Re: Word Processors
- From: Reklaw <nawalker earthlink net>
- To: Rebecca Ore <rebecca ore op net>
- Cc: gnome-list gnome org
- Subject: Re: Word Processors
- Date: Tue, 15 Sep 1998 17:38:27 +0000
On Tue, 15 Sep 1998 19:18:07 Rebecca Ore wrote:
<snip>
> Yes, it's definitely bringing in more than PW. Haven't noticed the
> last character bug in PW at this point.
I didn't know about the new version. Hope it (the bug) is not in it.It
may only be with neXtaw.
>
> Maxwell is desktop independant in the binary I have. I don't think
> they've gotten it working with Qt yet -- and the word from the kde
> developer I exchanged emails with was that kde had klyx (and welcome
> to it, I say). I still don't know what Maxwell means by Word6. It
> won't import Word 6 for DOS. Obviously with PW, one could create
> plugin format filters. You could, not me. I don't code.
Eck!
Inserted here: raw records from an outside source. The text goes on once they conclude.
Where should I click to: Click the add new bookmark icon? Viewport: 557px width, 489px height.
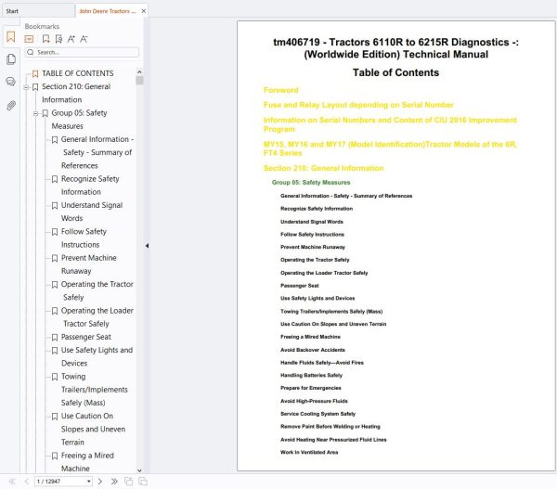45,39
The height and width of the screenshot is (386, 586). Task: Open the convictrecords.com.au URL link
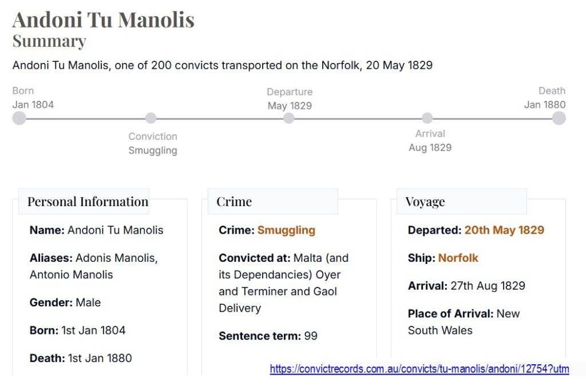pyautogui.click(x=419, y=369)
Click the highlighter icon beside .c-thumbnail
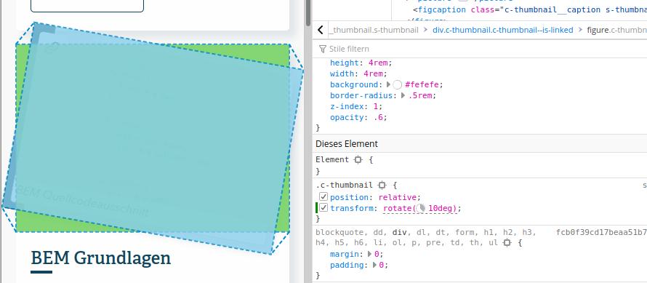The width and height of the screenshot is (647, 283). [382, 185]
I meant Maxwell's desktop to be none and KDE. The maxwell dev I
spoke to said some progress had be made on a KDE port in their CVS.
No effort on GNOME yet.
Hmmm... Maybe thier banking on no one having Word 6 <grin> I have no
idea what they mean by "Word 6" and I have no way to test it.
>
> PW is definitely under active development. What I downloaded this
> morning is the current release. See freshmeat.net for more details.
> It comes bundled with Siag and some animation program.
>
> Kidnap the both of them, I say. Siag looks pretty good, too. They're
Yeah but already got Gnumeric. But I'm all for choice.
> well behaved on the desktop and open straight to the program rather
> than to an interface as per Maxwell.
PW can also take files on the command line. Maxwell (0.5.3) can't.
> What I need is a word processor which will give me non-proportional
you mean "fixed"?
> type faces and a format that my Hearst masters with their all MS shop
I have no idea what "Hearst masters" are.
> can read. If I can write web pages with it, too (PW has that
> feature), I'm really going to be happy
>
> (snipped)
> >
> > Maybe a good course would be to have multiple WPs and one 'standard
> > GNOME WP document format'. After all, GNOME supports multiple human
> and machine-readable langauges. I don't know, fodder for debate.
>
> The 500 pound gorilla is Word. Talking to Word is really critical
> (as per my own situation). And the more the wp works with C^ zxcv
> keybindings, the happier the standard office workers will be (if you
> want to make them happy -- nobody in alt.sysadmin.recovery wants them
> converted to Unix at all, it sounds like).
Don't listen to them. If only sysadmins used Unix, sysadmins wouldn't
have jobs :)
>
> My guess is that the thing should enclose graphics, do tables,
> handle forms, labels, and envelopes, read Word Files, write some kinda
> html, plus the rest of it that fits the Gnome agenda. Highlight drop
PW needs help in those areas.
> and drag helps too, but I don't miss it that much as too often I
> ended up over shooting or under shooting.
>
> The truly right thing to do would be make a wp that could be
> conformed to the user needs with plug-ins and extensions. GUI
> interface which would give a different look if the operator was using
> Unix style editing or C^ zxcv commands. (And I don't even know Perl
> yet, so I know I'm just pieing your sky). That latter, actually would
Oh yeah, PW supports serval macros langauges.
> be probably worth looking into as a couple of people said that their
> reflexes get trained to the visual frame of the program they're using.
> A one key, on the fly, shift of keybindings and visual look -- is that
> do-able?
>
> --
> Rebecca Ore
I think PW may be the way to go porting wise. Wish they had code in
CVS (any CVS server).
==========
Reklaw - I code therefore I need gin and sprite.